### TRY IT:
Every single entry needs to appear again exactly as given.

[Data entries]
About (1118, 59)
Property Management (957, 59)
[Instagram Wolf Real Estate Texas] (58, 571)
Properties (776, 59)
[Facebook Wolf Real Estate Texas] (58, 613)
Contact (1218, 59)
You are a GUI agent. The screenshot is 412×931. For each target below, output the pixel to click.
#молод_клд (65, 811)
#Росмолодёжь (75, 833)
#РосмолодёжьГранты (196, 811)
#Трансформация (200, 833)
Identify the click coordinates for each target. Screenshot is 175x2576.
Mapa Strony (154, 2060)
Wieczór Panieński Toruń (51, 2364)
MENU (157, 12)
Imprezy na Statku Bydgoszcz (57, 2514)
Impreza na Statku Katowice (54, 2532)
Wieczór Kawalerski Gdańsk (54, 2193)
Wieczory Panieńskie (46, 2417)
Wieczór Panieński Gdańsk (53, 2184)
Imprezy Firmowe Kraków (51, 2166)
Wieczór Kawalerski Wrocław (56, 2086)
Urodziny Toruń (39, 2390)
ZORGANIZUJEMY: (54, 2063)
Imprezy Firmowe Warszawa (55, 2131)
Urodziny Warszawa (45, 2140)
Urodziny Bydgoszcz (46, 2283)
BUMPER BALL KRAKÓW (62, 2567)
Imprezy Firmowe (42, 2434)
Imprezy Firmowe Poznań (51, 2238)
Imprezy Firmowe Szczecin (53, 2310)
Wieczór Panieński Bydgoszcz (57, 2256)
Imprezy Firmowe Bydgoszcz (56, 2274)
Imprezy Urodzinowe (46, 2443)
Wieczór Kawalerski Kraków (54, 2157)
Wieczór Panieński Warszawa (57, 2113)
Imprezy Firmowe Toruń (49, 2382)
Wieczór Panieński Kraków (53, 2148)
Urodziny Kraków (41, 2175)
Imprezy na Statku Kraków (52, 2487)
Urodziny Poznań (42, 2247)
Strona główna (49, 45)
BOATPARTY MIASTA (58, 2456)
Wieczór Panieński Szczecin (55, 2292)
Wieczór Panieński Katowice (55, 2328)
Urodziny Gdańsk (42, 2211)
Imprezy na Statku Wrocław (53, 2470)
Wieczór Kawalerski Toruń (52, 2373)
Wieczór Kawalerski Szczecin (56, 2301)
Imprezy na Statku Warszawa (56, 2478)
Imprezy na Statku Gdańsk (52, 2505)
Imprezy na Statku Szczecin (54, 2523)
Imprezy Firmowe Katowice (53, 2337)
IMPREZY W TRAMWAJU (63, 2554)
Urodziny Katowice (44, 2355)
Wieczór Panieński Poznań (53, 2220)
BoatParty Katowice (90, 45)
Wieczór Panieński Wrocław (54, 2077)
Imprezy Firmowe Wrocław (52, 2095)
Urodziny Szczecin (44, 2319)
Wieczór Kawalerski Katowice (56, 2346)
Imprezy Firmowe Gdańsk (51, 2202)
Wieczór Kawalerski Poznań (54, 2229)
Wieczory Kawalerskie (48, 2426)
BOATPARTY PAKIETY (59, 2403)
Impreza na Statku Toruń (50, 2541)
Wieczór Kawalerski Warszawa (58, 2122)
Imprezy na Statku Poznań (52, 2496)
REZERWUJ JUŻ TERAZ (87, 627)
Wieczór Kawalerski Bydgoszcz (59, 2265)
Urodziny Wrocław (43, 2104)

### WORKED SOLUTION:
About (1118, 59)
Property Management (957, 59)
[Instagram Wolf Real Estate Texas] (58, 571)
Properties (776, 59)
[Facebook Wolf Real Estate Texas] (58, 613)
Contact (1218, 59)
You are a GUI agent. The screenshot is 412×931. For each target below, output the pixel to click.
#молод_клд (65, 811)
#Росмолодёжь (75, 833)
#РосмолодёжьГранты (196, 811)
#Трансформация (200, 833)
Identify the click coordinates for each target. Screenshot is 175x2576.
Mapa Strony (154, 2060)
Wieczór Panieński Toruń (51, 2364)
MENU (157, 12)
Imprezy na Statku Bydgoszcz (57, 2514)
Impreza na Statku Katowice (54, 2532)
Wieczór Kawalerski Gdańsk (54, 2193)
Wieczory Panieńskie (46, 2417)
Wieczór Panieński Gdańsk (53, 2184)
Imprezy Firmowe Kraków (51, 2166)
Wieczór Kawalerski Wrocław (56, 2086)
Urodziny Toruń (39, 2390)
ZORGANIZUJEMY: (54, 2063)
Imprezy Firmowe Warszawa (55, 2131)
Urodziny Warszawa (45, 2140)
Urodziny Bydgoszcz (46, 2283)
BUMPER BALL KRAKÓW (62, 2567)
Imprezy Firmowe (42, 2434)
Imprezy Firmowe Poznań (51, 2238)
Imprezy Firmowe Szczecin (53, 2310)
Wieczór Panieński Bydgoszcz (57, 2256)
Imprezy Firmowe Bydgoszcz (56, 2274)
Imprezy Urodzinowe (46, 2443)
Wieczór Kawalerski Kraków (54, 2157)
Wieczór Panieński Warszawa (57, 2113)
Imprezy Firmowe Toruń (49, 2382)
Wieczór Panieński Kraków (53, 2148)
Urodziny Kraków (41, 2175)
Imprezy na Statku Kraków (52, 2487)
Urodziny Poznań (42, 2247)
Strona główna (49, 45)
BOATPARTY MIASTA (58, 2456)
Wieczór Panieński Szczecin (55, 2292)
Wieczór Panieński Katowice (55, 2328)
Urodziny Gdańsk (42, 2211)
Imprezy na Statku Wrocław (53, 2470)
Wieczór Kawalerski Toruń (52, 2373)
Wieczór Kawalerski Szczecin (56, 2301)
Imprezy na Statku Warszawa (56, 2478)
Imprezy na Statku Gdańsk (52, 2505)
Imprezy na Statku Szczecin (54, 2523)
Imprezy Firmowe Katowice (53, 2337)
IMPREZY W TRAMWAJU (63, 2554)
Urodziny Katowice (44, 2355)
Wieczór Panieński Poznań (53, 2220)
BoatParty Katowice (90, 45)
Wieczór Panieński Wrocław (54, 2077)
Imprezy Firmowe Wrocław (52, 2095)
Urodziny Szczecin (44, 2319)
Wieczór Kawalerski Katowice (56, 2346)
Imprezy Firmowe Gdańsk (51, 2202)
Wieczór Kawalerski Poznań (54, 2229)
Wieczory Kawalerskie (48, 2426)
BOATPARTY PAKIETY (59, 2403)
Impreza na Statku Toruń (50, 2541)
Wieczór Kawalerski Warszawa (58, 2122)
Imprezy na Statku Poznań (52, 2496)
REZERWUJ JUŻ TERAZ (87, 627)
Wieczór Kawalerski Bydgoszcz (59, 2265)
Urodziny Wrocław (43, 2104)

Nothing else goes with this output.